Multi-asset  

Momentum managers snap up UK equity bargains

Momentum’s multi-asset team used October’s market dip to buy up UK equities and US corporate debt as it sold down infrastructure plays..

The group’s £61m Diversified Target Return fund returned 0.5 per cent in October in spite of the whipsawing markets.

The funds managers, Tessa Venter, Michael Allen and Andrew Smith, said global infrastructure plays were a big contributor to the positive performance in the month, and because of this had been sold down.

Article continues after advert

The trio also used cash in mid-October to buy up more exposure to UK equities, as well as US corporate debt, focusing on bonds with a short lifespan.

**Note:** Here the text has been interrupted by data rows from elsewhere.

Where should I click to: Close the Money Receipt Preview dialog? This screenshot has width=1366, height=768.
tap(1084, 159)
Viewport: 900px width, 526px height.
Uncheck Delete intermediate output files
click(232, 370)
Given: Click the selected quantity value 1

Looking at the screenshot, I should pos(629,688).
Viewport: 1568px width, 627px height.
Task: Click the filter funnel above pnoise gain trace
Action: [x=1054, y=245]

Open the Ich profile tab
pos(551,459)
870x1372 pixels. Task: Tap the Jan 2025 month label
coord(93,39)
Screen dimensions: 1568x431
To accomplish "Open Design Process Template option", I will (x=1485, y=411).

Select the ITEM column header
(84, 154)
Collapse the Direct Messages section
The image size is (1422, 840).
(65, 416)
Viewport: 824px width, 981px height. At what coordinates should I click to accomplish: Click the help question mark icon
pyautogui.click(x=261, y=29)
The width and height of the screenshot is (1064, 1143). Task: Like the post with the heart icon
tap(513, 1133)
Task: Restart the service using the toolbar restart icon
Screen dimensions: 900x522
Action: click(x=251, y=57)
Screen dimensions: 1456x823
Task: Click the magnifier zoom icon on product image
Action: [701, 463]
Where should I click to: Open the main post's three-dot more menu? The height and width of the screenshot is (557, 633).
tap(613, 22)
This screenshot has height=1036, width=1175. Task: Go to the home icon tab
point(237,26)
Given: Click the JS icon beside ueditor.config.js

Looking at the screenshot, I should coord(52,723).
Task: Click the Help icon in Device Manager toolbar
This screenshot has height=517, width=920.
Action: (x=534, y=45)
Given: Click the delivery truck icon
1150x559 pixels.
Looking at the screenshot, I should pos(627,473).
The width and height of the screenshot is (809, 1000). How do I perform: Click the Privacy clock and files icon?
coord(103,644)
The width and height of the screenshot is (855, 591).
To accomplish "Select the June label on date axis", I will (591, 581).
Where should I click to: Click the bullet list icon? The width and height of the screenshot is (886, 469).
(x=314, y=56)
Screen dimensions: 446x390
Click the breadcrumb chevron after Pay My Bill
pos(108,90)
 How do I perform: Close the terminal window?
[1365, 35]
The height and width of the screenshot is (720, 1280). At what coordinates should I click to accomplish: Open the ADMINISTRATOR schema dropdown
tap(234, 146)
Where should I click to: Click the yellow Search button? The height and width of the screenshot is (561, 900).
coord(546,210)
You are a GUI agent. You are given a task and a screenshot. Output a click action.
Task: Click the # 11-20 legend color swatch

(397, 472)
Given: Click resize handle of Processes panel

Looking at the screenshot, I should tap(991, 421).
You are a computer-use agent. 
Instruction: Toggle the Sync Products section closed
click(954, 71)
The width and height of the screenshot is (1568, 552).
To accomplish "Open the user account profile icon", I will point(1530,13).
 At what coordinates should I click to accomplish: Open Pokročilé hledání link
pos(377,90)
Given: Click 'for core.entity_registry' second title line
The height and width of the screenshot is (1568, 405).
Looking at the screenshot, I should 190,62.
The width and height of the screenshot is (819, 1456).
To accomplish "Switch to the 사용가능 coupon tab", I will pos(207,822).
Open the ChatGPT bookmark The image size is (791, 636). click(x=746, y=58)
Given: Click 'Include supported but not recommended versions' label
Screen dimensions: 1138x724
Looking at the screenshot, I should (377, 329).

“The fund’s allocation to equity markets was a major driver of returns during the month, with particularly pleasing contributions from global-listed infrastructure and emerging market equities,” the managers said.

“Emerging market bonds fared equally well, driving returns in the fixed income portion of the portfolio.

“Manager selection detracted from performance during the month, as the exposure to energy and materials of our global, all-cap equity manager continued to hinder performance relative to the broader market.”

The managers said they remained “satisfied” with this allocation though, and had “not made any changes to the allocation”.

After snapping up some new investments during October, the fund now has a larger exposure to UK equities and US credit.

“Both UK equities and short-duration US high yield had started to look attractive on valuation measures, leading to a 5 per cent allocation to each of these asset classes in mid-October,” the managers said.

“At the same time, the fund’s exposure to global-listed infrastructure equities was reduced, following outperformance of 15 per cent versus the global equity market for the asset class since the start of 2014.”

In terms of outlook, the managers said they expected the renewed levels of market turbulence to continue.

“Markets have finally come out of the long period of low volatility driven by a combination of negative events [in October],” they said.

“This could well continue in the short term and we would view that as a healthy correction, removing some of the excessive valuations from some assets and sectors.

“However, the underlying economic news remains supportive and monetary policy will remain loose for some time yet.

“While we are getting closer to the day when rates will be increased in the US, the rise will be modest and gradual and should come as no surprise to investors.”

In terms of monetary policy globally, the team said it was “diverging” between the major central banks – with the US Federal Reserve now no longer providing ongoing support for its economy, other banks were likely to up support.

“The European Central Bank began buying covered bonds in an attempt to ease pressure on banks and release liquidity into the markets,” the managers said.

“The big surprise, however, was the action at the end of October by the Bank of Japan, which increased its asset-purchase programme from ¥60-70trn [£324-378bn] per year to ¥80trn, nearly matching the quantitative easing programme of the Fed at its peak.”